INDEMNITY TO INSPIRSTAR:   Customer agrees to the fullest extend permitted by law Customer  will indemnify, defend and hold Inspirstar, including Inspirstar’s partners, officers, directors, agents, employees, subsidiaries, affiliates, parents, successors and assigns, harmless from any claim, demand, cause of action, debt or liability (including reasonable attorneys fees, expenses and court costs) arising from: (a) Customer’s modification(s) of and/or addition(s) to Product(s); and (b) Customer”s breach of this Agreement, (c) Ciustomer’s omissions, misrepresentations, or negligence.   Customer agrees to indemnify and hold Inspirstar harmless if any of the Products sold by Customer,injure or damage a third party due to any  (a) modification of and/or addition to the Products, misuse or abuse of the Products, negligence or breach of any provision in this Agreement (b) Customer’s failure to abide by all applicable laws, rules, regulations and orders that affect the Products;  (c) Customer’s omission, misrepresentation, or negligence, or (d) Customer’s intentional harm to any person or property.

Trademarks and Copyrights for Wholesale: Customer may use the “Inspirstar” name and Inspirstar’s product names solely for the purpose of accurately identifying the Inspirstar-branded Products Customer markets and/or sells under this Agreement.

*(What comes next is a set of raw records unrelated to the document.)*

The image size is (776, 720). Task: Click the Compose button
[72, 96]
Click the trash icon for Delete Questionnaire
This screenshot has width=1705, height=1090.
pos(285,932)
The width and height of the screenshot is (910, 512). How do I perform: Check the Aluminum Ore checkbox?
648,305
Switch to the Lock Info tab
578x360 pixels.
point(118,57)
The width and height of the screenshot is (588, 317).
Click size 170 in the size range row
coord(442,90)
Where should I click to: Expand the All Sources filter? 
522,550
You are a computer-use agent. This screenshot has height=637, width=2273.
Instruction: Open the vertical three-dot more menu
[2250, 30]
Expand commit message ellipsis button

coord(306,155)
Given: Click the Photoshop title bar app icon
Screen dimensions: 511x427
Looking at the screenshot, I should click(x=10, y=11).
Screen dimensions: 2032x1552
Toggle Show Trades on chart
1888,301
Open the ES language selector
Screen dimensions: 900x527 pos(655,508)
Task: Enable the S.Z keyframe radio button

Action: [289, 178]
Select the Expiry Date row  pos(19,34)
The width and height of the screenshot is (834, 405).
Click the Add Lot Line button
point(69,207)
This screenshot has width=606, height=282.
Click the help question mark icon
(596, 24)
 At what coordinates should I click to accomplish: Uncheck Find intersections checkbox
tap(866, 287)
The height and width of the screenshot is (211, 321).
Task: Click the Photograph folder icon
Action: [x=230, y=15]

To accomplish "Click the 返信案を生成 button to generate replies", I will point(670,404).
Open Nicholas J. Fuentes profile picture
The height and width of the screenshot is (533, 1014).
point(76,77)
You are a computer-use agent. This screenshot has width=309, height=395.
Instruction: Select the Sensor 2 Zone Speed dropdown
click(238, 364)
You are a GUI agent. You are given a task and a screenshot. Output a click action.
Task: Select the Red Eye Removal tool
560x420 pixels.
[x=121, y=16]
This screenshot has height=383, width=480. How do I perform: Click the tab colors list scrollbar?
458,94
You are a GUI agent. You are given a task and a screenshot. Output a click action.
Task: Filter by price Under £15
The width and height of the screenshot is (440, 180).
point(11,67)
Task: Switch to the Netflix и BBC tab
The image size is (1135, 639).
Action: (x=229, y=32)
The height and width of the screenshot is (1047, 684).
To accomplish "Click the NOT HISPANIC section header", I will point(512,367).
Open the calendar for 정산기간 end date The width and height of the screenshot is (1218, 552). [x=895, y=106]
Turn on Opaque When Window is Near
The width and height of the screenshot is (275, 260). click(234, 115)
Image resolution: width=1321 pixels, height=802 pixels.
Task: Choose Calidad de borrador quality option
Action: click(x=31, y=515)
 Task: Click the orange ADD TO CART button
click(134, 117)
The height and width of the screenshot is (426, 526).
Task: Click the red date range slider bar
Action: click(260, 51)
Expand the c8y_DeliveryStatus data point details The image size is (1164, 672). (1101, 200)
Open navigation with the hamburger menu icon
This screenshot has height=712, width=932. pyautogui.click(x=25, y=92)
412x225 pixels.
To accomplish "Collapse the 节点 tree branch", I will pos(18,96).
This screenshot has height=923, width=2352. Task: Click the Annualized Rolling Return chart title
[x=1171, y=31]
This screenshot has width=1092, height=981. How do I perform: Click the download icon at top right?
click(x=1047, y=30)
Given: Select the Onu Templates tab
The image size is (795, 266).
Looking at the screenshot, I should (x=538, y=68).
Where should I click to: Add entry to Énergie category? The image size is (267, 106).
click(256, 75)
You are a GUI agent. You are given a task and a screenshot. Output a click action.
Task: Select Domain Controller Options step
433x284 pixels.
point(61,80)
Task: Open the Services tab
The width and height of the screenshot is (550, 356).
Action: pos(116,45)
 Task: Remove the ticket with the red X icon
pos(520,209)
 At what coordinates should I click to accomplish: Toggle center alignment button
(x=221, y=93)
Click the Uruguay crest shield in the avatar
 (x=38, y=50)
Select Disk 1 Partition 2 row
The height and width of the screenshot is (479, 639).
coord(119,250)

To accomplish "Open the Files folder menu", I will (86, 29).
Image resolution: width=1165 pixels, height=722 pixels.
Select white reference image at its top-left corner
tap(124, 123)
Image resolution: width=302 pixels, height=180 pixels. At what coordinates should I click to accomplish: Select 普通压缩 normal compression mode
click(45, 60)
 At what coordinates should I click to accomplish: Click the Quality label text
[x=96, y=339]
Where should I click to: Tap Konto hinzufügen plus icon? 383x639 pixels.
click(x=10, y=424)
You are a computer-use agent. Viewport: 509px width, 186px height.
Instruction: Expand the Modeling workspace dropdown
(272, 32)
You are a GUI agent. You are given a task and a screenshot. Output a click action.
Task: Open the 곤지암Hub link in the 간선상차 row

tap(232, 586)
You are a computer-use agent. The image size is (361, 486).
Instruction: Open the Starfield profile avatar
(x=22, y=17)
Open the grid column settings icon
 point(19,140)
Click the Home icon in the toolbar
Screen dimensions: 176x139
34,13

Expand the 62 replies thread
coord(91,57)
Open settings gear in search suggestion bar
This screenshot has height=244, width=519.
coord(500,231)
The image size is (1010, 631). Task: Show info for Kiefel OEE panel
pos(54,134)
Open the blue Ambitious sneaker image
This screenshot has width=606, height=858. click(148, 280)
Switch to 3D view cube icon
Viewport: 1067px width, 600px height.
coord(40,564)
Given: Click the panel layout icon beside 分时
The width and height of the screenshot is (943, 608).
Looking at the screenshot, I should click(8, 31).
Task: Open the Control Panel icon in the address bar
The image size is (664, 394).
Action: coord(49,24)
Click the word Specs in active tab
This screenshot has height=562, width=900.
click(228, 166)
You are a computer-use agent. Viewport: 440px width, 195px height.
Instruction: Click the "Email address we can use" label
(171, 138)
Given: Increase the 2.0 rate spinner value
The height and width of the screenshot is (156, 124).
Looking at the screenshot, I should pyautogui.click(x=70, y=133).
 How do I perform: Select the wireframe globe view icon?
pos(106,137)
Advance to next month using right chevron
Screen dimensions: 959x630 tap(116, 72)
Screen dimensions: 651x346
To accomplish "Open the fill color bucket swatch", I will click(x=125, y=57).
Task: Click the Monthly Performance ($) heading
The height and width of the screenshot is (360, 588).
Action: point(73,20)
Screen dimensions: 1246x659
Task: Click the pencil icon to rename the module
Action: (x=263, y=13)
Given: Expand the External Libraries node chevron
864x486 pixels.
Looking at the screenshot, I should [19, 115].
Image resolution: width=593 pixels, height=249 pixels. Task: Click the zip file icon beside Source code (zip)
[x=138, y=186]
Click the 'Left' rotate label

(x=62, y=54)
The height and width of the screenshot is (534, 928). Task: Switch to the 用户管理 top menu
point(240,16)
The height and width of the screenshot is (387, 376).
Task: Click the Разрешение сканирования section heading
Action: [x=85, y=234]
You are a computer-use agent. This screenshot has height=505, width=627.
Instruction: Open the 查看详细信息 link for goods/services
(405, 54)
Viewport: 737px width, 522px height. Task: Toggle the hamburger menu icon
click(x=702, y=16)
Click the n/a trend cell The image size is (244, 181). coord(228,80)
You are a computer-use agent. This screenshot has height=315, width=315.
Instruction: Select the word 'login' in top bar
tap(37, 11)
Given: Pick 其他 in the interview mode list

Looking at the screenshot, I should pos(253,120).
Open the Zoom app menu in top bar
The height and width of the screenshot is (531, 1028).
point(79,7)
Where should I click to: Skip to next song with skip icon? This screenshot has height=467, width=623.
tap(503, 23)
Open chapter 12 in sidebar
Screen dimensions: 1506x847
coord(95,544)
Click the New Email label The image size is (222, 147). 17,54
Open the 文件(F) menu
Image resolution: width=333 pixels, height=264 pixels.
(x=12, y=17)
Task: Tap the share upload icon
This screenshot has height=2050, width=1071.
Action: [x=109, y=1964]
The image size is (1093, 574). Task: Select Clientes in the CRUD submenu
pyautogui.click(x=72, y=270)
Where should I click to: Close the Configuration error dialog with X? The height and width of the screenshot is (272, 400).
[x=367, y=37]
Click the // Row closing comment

Customer agrees to change or correct, at Customer’s own expense, any material or activity that Inspirstar decides is inaccurate, objectionable or misleading or a misuse of Inspirstar’s name, trademarks, service marks, or Inspirstar’s logos or copyrighted works. Customer may not use the Inspirstar name and Inspirstar’s product names for any other purpose. Customer may not use other Inspirstar trademarks or service marks, or Inspirstar’s logos or copyrighted works, at any time.  Customer is prohibited from referring to itself as an authorized reseller of Inspirstar, implying that it and Inspirstar are partners.

FORCE MAJEURE:   INSPIRSTAR shall not be responsible for any failure to ship the Product if such failure is due to causes beyond its reasonable control.  These causes include, without limitation, government action,  fire, flood, explosion, earthquake, strike, labor disputes, labor shortages, picketing, lockouts, transportation embargo or failure or delays in transportation, inability to secure materials by reasons of strike or labor disputes affecting supplies, acts of  God, riots or insurrection, acts of any government or agency thereof, or judicial acts. In no event shall INSPIRSTAR be responsible for any loss or damages, including consequential, lost profits, fees, fines or punitive damages.

GOVERNING LAW:  This Agreement shall be interpreted and governed by the laws of the State of Arizona.

BINDING AGREEMENT:   This Agreement supersedes all previous agreements of the parties whether oral or written with respect to the work to be performed hereunder. This Agreement shall be binding upon the parties hereto, their legal representatives, successors, and assigns.

MODIFICATIONS:   This Agreement constitutes the sole and complete understanding of the parties and neither this Agreement nor any provision contained herein may be modified, waived, discharged or terminated except in writing and signed by the parties hereto.

ARBITRATION:  Customer and INSPIRSTAR agree that all disputes arising hereunder shall be submitted to binding arbitration in Phoenix Arizona, before a single arbitrator in accordance with the rules and regulations of the American Arbitration Association.

ATTORNEY’S FEES:     In  the  event of any  claim, dispute,  arbitration  or  litigation  arising  out of  this  contract, the  prevailing  party shall  be entitled to recover , in addition to its costs and  expenses,  all  attorney’s  fees,  irrespective of  whether  the matter actually  results  in  litigation or arbitration.